2-Sleep All Day, Up all night! That’s right, become nocturnal!  Hookers, pimps and raccoons already have this on lockdown.  By sleeping the hottest hours of the day away and awakening only at night you’ll avoid the sun at its peak.  Get a job as a night cashier at Wal-Mart, strip for dollar bills (those without daddy issues need not apply!) or become a cab driver. Think of all the crazy great people you’ll get to meet! Plus also,vampires are super sexy right now. 

3-Build an underground lair! By moving underground you are harnessing the powers geothermal dynamics to regulate your body temperature.  You can also begin to work on your plans for world domination! 

4-Move up north! I hear Fargo is absolutely stunning this time of year.  What better time to visit Detroit than August?  Cleveland is also another fantastic choice.  The heat combines with the pollution in the river and emits a stench that just says “summer time!” like no other.  If you’re lucky maybe the river will even catch on fire when you’re there!

5-Put on your birthday suit! That’s right-get like how God made you!  The less clothing you wear, the cooler you’ll be.  Americans are too prudish with their bodies. It’s time to become more European about our sexuality!  Just put it out there!  You’ll either get a date for Saturday night or get arrested-which could also get you a date for Saturday night. Jails have AC now so it’s a win/win either way!


7 thoughts on “Top 5 Ways to Stay Cool!

  1. I almost decided to cancel my interview when I first noticed the misused homonym… how disgusting… Luckily, happy hour is a pretty compelling place to meander through tales of dorky alumni and their clandestine debauchery…

    1. I know-I’m such an idiot.

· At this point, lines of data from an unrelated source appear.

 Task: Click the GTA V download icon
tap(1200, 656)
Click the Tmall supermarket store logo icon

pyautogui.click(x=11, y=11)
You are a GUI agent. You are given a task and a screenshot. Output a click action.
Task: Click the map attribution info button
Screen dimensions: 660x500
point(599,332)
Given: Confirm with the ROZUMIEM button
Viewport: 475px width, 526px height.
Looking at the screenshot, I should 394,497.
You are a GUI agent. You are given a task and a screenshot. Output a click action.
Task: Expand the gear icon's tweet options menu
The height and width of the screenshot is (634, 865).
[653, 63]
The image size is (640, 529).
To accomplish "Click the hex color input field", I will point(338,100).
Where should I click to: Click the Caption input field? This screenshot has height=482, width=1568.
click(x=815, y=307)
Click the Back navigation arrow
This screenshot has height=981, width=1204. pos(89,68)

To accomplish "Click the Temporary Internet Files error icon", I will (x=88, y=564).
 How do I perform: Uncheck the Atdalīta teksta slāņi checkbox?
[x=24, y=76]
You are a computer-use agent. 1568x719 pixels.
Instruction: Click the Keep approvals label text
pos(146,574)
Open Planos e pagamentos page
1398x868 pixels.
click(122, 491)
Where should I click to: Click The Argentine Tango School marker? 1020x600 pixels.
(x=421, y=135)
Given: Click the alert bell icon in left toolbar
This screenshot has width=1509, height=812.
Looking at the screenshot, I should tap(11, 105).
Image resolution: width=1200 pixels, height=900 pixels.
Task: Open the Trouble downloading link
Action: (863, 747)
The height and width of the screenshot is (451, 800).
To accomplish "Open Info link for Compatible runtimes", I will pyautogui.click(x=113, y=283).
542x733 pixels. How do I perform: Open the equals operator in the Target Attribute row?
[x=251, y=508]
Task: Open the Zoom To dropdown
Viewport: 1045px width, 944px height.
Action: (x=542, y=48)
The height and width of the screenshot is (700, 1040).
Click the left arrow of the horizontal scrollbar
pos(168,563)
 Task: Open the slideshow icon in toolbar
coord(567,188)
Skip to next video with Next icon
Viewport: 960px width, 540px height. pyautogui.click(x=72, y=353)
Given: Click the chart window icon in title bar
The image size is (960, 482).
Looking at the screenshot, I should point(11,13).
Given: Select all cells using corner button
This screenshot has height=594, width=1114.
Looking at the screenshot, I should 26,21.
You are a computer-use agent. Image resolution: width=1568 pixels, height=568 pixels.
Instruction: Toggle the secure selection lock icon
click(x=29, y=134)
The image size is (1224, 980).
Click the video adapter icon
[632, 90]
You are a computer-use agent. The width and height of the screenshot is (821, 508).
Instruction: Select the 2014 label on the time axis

It’s the female brain, you know? It doesn’t work as well as a man’s does. Makes me sad.

  2. You know how I ‘stay cool’? I put on a pair of aviators and spike my hair all up. Then I wear a button up shirt without a t-shirt underneath, but I only button it up half way to let my chest breath. Also – man capris. LINEN man capris. And mandals. And fake tanner. And I eat peaches. Sloppily. Down near the river so I get a good breeze. I love peaches.

  3. Excellent advice, frankly, for year round living! Except for Option 4, this is how I roll on the regular. Agoraphobic and naked in my underground, cat-filled lair, sleeping by day in order to fuel my night long world-domination plots. It’s a wonderful way to live, and yes – much cooler!